Re-enactors for the battle of Battle of Strasbourg (Argentoratum) 357 AD
Re-enactors for the battle of Battle of Strasbourg (Argentoratum) 357 AD

Julian and The Decision to Fight: Strasbourg, 357

Adam Glen Hough

The Graduate History Review: Vol.2 (2010)

Abstract

In the year 357, the armies of the Alamanni king Chnodomar crossed the Rhine and assembled just north of present day Strasbourg. Answering this challenge was the western empire’s new Caesar, Julian (known to wider circles as Julian the Apostate). Ammianus Marcellinus, one of our primary sources for details of Julian’s Gallic campaign, tells us that going into the battle, Julian’s forces were significantly outnumbered. Despite this apparent disadvantage, however, Julian won a decisive victory, routing an enemy perhaps 35,000 strong,(though there is debate as to whether or not this figure is plausible) while only losing 243 men.This engagement, and particularly its outcome, raises a number of questions. First among them, why would Julian consent to pitched battle against such an overwhelming force?



To understand what motivated Julian to engage the Alamanni, we ought first to consider why he was victorious. Ammianus describes Julian’s decision to fight as an act of bravery in the face of desperate odds. This paper proposes, however, that Julian’s position was hardly as desperate as Ammianus describes it. In fact, Julian had every reason to believe that he would defeat the Alamanni. Evidence suggests, furthermore, that he was even responsible for instigating the conflict.

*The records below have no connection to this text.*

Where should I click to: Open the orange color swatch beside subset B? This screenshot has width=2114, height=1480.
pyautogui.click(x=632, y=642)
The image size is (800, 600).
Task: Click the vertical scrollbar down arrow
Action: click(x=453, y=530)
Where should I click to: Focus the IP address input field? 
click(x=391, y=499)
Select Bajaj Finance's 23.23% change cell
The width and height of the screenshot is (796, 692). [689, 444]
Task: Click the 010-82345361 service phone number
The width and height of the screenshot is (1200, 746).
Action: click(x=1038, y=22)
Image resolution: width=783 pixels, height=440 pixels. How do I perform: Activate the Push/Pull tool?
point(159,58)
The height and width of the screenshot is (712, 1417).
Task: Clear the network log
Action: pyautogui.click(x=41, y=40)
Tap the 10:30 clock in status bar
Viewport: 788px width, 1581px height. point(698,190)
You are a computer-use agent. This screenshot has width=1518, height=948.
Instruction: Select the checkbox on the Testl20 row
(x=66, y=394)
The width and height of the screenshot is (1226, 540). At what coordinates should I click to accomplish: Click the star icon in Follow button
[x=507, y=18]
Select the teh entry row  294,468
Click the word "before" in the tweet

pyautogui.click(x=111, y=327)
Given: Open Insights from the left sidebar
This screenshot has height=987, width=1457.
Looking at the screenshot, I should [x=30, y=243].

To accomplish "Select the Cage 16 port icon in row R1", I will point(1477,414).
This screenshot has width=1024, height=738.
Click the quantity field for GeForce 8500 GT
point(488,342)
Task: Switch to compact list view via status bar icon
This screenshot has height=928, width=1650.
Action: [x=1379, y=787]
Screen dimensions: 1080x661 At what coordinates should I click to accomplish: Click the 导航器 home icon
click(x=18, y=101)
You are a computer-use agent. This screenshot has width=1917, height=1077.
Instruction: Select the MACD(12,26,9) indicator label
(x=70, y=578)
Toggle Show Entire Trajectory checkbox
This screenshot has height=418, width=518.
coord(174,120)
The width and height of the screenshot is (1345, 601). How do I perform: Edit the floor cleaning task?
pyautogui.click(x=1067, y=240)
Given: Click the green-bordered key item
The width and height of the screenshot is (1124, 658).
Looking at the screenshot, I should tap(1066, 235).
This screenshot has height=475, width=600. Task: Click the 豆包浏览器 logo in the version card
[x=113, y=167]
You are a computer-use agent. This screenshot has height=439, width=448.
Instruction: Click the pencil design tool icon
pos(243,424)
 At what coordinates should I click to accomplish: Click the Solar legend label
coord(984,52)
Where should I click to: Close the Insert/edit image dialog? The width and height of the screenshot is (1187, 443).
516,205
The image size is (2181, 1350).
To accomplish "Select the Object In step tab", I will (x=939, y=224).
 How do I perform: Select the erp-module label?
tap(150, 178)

One way to begin this examination is to ask why Chnodomar would raise an army and seek a pitched battle against the Romans in the first place. Much has been learned about the Alamanni and the role they played in late antiquity over last few decades. In much of this research, particularly with respect to interpretations of primary source narratives, one finds little precedent for Chnodomar’s actions. A more likely explanation is that Chnodomar was not the great threat he was portrayed to be, but rather was constructed as a literary figure to stand against Julian. The vilification of the Alamanni king and his German confederation, in other words, was largely an invention of Julian’s polemicists.